Ne cédons jamais au doute ! Si nous croyons en nous, tout le monde croira en nous ! Le changement n’est pas insurmontable. Il est à portée de main pour les hommes et les femmes de bonne volonté. Il y a en Algérie des milliers de compétences capables de redresser ce pays qui comprend des structures et moyens constituant d’excellents fondamentaux pour se renouveler et prendre un autre cap.

Nous ne partons pas de zéro, le pays dispose de ressources humaines et d’institutions qui ne demandent qu’à servir dans un schéma nouveau. Le changement ne veut pas dire que l’on doit écarter 20 millions de personnes. Le changement veut dire que l’on doit mieux utiliser l’existant, changer nos mauvaises habitudes, renouveler notre regard sur le monde, agir ensemble et non plus les uns contre les autres, le pays va se développer sur de nouvelles bases saines avec des systèmes de contrôle démocratique, avec des libertés individuelles constructives. Plus d’entraves injustifiées.
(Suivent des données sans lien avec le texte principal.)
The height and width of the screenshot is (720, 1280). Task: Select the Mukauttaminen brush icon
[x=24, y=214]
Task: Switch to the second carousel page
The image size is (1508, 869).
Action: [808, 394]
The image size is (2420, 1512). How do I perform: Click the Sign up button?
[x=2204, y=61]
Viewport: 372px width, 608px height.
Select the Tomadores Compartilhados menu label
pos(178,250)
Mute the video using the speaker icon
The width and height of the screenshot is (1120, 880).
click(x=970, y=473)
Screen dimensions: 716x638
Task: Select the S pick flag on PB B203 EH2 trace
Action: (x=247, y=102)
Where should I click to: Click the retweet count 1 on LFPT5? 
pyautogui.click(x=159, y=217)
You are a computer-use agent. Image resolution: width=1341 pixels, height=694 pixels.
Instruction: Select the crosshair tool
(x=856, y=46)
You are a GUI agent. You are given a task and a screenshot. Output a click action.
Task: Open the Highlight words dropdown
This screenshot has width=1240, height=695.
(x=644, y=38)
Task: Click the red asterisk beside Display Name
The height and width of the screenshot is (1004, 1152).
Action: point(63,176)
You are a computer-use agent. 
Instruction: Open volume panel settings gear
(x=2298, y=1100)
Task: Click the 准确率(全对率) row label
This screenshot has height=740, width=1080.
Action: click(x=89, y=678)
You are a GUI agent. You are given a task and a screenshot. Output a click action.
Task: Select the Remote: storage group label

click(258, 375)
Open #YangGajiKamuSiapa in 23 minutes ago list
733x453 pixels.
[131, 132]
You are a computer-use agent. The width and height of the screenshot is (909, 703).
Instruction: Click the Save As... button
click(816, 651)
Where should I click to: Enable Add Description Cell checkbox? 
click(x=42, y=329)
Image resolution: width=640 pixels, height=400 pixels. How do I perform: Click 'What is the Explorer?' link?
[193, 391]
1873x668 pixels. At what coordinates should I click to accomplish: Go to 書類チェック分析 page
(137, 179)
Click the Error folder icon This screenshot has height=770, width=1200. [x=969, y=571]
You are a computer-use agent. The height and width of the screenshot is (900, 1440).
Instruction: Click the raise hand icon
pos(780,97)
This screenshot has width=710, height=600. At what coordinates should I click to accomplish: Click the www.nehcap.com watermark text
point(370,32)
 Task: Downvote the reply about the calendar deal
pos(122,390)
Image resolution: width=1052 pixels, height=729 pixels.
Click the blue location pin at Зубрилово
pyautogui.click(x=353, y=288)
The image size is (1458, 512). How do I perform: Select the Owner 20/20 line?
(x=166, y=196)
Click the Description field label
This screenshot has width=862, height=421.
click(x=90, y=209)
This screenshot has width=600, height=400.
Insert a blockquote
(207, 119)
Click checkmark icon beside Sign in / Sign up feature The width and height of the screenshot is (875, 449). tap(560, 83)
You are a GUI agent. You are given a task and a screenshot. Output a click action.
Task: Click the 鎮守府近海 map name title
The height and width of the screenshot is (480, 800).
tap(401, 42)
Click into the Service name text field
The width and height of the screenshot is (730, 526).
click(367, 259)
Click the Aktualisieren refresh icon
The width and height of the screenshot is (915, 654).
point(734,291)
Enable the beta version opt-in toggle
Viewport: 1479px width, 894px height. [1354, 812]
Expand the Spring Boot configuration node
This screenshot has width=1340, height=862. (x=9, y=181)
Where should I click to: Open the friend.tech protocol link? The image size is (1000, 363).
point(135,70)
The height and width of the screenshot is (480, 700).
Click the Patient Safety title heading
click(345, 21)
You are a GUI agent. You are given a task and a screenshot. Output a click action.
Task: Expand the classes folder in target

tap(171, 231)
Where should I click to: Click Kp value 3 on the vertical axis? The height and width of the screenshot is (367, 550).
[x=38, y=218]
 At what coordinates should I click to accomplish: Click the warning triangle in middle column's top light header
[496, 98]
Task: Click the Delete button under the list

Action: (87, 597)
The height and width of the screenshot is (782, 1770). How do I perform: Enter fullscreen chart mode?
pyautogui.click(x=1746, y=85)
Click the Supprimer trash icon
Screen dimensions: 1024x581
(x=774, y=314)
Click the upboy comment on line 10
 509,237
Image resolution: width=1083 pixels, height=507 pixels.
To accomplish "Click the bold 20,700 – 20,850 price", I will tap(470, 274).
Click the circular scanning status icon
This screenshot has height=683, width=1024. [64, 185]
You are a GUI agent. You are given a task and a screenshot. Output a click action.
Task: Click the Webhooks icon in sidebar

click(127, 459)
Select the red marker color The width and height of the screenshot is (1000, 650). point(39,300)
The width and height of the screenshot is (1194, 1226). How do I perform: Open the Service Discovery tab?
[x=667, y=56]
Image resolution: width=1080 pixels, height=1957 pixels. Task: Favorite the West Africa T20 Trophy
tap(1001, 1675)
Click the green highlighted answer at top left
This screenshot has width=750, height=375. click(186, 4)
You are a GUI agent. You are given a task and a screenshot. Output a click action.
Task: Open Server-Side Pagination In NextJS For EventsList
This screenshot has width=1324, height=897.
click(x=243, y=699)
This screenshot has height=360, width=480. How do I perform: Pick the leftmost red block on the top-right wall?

Si les jeunes capitalisent le potentiel dont ils nous ont montrés la grandeur ces derniers jours, on a assurément la dream team pour aller très loin. La révolution c’est d’abord une évolution rendue nécessaire. La solidarité va être notre meilleur ciment. Nous allons faire en 5 ans ce que l’on n’a pas pu faire en 20 ans car la volonté est là et que tous s’accordent désormais sur le même diagnostic. Mais il faudra rompre avec le fatalisme, ne plus opposer tradition et modernité, ne plus opposer les générations. Il faudra prendre conscience que le progrès c’est possible, que l’innovation est un bien nécessaire. Là les jeunes ont un rôle formidable à jouer.

L’international, le digital et le numérique, l’énergie entrepreneuriale et créative sont les qualités que nous devons développer pour décoller au plan international. Or les jeunes, c’est précisément leur ADN tout cela. C’est à eux de construire leur avenir maintenant. Qu’ils ne nous attendent plus.